Europe. Entrée de l’Est

Adolphe Nysenholc,

— Ils vont venir ? — Ils frappent à notre porte. — On les a laissés dehors un demi-siècle. Dans le froid. — Ils vont entrer. — Ils vont vraiment venir ? — Réjouis-toi. — Ça va être la fête ! — Ce sera un jour mémorable ! — Je ne vais pas les reconnaître. — Ils vont se présenter. — N’importe qui pourra dire qu’il est n’importe quoi. — Ils ne vont tromper personne.
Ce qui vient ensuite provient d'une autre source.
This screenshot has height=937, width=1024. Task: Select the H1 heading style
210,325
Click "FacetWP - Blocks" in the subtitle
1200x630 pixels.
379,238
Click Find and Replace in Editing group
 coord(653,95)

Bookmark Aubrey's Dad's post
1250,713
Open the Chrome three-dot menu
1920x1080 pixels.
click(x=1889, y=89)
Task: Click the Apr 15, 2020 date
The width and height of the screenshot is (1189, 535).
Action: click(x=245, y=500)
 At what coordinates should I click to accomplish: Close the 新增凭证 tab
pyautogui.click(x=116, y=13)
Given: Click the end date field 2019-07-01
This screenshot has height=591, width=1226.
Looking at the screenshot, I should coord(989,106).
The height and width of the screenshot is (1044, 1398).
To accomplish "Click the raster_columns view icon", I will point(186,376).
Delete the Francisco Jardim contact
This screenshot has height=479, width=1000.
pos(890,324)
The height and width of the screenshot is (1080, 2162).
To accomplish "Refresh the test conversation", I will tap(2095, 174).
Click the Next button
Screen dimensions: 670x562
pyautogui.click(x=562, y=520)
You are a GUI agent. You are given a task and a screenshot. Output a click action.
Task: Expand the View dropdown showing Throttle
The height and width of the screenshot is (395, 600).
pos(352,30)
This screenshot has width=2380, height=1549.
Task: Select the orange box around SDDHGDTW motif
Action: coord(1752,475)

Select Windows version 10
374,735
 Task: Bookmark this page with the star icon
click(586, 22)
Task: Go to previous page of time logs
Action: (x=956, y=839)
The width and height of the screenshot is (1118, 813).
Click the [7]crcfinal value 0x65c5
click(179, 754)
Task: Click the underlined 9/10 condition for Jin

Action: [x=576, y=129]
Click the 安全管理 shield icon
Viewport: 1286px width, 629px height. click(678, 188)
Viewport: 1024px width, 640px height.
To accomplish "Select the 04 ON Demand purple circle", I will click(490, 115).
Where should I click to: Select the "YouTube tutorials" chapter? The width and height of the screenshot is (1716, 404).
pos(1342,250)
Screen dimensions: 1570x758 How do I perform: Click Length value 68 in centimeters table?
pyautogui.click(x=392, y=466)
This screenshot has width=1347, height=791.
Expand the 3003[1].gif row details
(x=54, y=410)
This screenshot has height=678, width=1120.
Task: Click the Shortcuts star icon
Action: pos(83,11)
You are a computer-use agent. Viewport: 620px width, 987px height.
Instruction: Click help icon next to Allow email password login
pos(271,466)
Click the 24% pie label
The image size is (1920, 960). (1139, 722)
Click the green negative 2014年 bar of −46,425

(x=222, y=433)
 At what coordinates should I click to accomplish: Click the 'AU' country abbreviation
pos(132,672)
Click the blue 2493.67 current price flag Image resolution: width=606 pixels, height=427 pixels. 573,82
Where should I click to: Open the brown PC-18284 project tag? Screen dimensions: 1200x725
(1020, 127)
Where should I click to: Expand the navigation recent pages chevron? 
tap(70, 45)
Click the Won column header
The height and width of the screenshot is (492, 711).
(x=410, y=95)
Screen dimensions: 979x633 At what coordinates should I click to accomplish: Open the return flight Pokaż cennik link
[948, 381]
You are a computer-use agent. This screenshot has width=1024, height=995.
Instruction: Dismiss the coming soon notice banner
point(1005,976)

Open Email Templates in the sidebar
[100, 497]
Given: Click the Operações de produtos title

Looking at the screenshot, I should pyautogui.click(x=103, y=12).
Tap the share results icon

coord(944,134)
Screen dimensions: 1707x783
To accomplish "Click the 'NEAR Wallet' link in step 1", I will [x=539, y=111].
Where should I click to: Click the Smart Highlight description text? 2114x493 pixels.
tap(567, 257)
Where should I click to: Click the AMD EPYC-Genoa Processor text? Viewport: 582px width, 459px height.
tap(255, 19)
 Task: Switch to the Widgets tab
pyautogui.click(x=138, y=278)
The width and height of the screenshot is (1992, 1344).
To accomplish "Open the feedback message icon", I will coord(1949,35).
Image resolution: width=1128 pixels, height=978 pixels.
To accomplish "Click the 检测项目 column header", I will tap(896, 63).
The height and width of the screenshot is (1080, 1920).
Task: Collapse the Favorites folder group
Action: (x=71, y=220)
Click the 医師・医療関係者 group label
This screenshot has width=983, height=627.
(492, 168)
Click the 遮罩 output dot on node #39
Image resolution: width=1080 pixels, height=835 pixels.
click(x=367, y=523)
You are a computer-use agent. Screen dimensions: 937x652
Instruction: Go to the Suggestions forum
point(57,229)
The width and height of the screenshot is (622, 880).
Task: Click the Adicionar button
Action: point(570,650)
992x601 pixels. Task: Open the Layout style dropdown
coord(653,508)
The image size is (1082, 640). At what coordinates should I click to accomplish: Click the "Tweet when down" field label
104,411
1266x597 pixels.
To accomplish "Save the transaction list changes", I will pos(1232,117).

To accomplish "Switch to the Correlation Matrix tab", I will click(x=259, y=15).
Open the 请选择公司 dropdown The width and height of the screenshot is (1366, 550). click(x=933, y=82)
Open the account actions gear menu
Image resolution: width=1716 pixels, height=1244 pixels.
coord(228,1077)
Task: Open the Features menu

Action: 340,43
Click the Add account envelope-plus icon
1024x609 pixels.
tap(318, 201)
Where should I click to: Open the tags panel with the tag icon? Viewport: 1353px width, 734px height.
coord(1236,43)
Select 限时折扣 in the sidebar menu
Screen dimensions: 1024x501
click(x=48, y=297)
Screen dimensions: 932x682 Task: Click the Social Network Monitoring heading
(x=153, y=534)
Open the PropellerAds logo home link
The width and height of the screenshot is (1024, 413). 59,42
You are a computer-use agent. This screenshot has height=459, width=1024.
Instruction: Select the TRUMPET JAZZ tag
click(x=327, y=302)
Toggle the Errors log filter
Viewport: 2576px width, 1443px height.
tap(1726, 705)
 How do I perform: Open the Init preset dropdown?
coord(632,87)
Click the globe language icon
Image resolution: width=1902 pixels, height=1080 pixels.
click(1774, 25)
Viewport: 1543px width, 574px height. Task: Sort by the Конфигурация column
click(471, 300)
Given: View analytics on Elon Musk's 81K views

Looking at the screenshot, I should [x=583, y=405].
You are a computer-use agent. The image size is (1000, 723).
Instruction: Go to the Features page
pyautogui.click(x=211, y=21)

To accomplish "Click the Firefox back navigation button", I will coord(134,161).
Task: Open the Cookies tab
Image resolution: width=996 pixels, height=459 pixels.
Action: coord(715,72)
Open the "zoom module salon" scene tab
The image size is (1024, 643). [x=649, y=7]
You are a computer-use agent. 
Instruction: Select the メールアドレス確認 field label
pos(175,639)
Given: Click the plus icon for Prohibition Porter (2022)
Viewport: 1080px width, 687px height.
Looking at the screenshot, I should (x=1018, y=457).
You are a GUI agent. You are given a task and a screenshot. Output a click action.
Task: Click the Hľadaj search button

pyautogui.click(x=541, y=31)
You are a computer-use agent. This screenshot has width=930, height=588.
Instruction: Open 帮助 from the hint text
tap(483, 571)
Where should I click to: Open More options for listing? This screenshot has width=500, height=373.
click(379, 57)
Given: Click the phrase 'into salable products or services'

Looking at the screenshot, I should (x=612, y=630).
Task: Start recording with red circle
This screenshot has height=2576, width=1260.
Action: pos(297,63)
Ils ont trop attendu. — Comment je saurai que c’est les huit frères et sœurs de mon père ? — Ils te diront qui ils sont. — Je ne comprends pas leur langue. — Tes parents la parlaient. — Ils n’ont pas eu le temps de me l’apprendre. — Seront là aussi les quatre frères et sœurs de ta mère. — Il n’existe pas une seule photo d’eux. — Tu dois bien ressembler à l’un d’eux. — Et mes grands-parents, avec je ne sais combien de frères et de sœurs et leurs innombrables enfants qui devraient avoir mon âge. — Ils n’attendent qu’une chose qu’on leur ouvre la porte. — Qu’est-ce qu’on attend ? — Il faut un certain courage. — Mais ce sont des Européens. — Ils sont des millions ! — Ce ne sont pas des réfugiés. — L’Europe centrale ! de véritables résidents. — L’Europe profonde. On ne doit pas leur accorder le droit d’asile. — Chez nous ils sont chez eux. — Qu’on ouvre ! — On tremble. Tant d’êtres ! — Il n’y a plus de rideau de fer. — Tout un peuple qui était quand même au-delà. — Le Mur est tombé depuis longtemps. Ils n’ont pas osé franchir le pas. — On ne les a pas invités. — Ils n’étaient pas les bienvenus. — À présent on les accueille à cœur ouvert. — Ils vont venir. — On avait peur qu’ils occupent trop de place. — Ils ne mangeront même pas notre pain. — On croyait qu’on devrait s’occuper d’eux. — Ils sont autonomes. — On était gênés de ce qu’ils pourraient penser de nous. — Ils ne diront rien. — Leur silence sera insupportable. — Ils n’ont pas perdu leur savoir-vivre. Ils nous respecteront. — Et leurs enfants ? — Ne t’en fais pas. Pas un seul ne nous fera de reproche. — Ils n’en ont plus eu ? — On a baissé un rideau de fer pour qu’ils ne puissent pas venir nous hanter. — On a construit un mur pour les empêcher de s’échapper jusqu’ici. — Ouvrez ! — Ouvrons ! — Gloire à eux ! — Allons au-devant d’eux. — Six millions ! — Célébrons leur venue.